Driving Powell’s Roadster

CIO Strategy Bulletin

The Swiss National Bank was the first major central bank to lower borrowing costs with others expected to follow suit.

Key takeaways from this week's bulletin:

  • Central Banks Spur Equity Market Gains: US shares hit a new record high Thursday. The two more-dovish-than-expected central bank policy actions, along with Fed Chairman Powell’s steadfast comments that economic growth would not stop the US central bank from easing, helped boost equity markets. The Swiss National Bank was the first major central bank to lower borrowing costs with others expected to follow suit. While the Bank of Japan moved in the other direction, its impact was muted.
  • The Bull Market is Not Aging, it is Broadening: It has been said that an aging bull market tends to “narrow out” as it reaches its peak. We see the opposite happening in markets today.
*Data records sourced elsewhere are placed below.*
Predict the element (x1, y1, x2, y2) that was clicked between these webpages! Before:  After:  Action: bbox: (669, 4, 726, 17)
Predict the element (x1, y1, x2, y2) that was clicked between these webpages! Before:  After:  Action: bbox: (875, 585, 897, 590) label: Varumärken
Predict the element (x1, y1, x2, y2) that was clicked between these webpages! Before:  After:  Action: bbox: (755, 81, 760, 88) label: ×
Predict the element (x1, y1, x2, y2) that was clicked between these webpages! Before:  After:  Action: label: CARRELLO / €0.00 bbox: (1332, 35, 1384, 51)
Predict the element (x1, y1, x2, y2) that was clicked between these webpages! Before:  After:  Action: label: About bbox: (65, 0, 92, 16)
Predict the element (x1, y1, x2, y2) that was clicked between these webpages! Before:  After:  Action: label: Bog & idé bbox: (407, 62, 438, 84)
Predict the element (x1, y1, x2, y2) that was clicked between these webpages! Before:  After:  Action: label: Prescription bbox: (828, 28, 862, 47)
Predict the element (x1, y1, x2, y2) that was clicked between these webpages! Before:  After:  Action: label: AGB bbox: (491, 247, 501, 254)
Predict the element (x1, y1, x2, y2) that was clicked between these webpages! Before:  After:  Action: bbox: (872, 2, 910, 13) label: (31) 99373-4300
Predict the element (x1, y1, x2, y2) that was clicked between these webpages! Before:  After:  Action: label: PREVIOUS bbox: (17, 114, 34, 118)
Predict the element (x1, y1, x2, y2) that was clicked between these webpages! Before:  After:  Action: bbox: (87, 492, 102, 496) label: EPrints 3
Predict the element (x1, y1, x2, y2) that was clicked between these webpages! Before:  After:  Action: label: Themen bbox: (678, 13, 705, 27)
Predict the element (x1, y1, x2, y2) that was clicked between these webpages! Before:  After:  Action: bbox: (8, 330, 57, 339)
More US and global equities are breaking out of trading ranges, in line with our expectation that 9 out of 11 sectors have the potential to post Earnings per Share (EPS) gains in 2024.
  • Diversification Can be Beneficial: The US equity market has risen from about a 50% share of the developed world’s market cap to 70% in the last 15 years. While this may be sustainable, we are highly doubtful that the US will rise to 90% in the coming 15 years, which means there may be little to lose from diversifying across sectors and regional markets.

Potential Portfolio Implications

Even though Artificial Intelligence (AI) related investment spending and demand for services is only in its early stages, in our view the time for “chasing performance” in just a few stocks has passed.

With markets broadening, portfolio diversification may be both profitable and risk-reducing. Sector and geographic diversification seek to mitigate risk and potentially allows investors to benefit from wider earnings gains across more sectors. It also may reduce volatility from momentum-driven share corrections.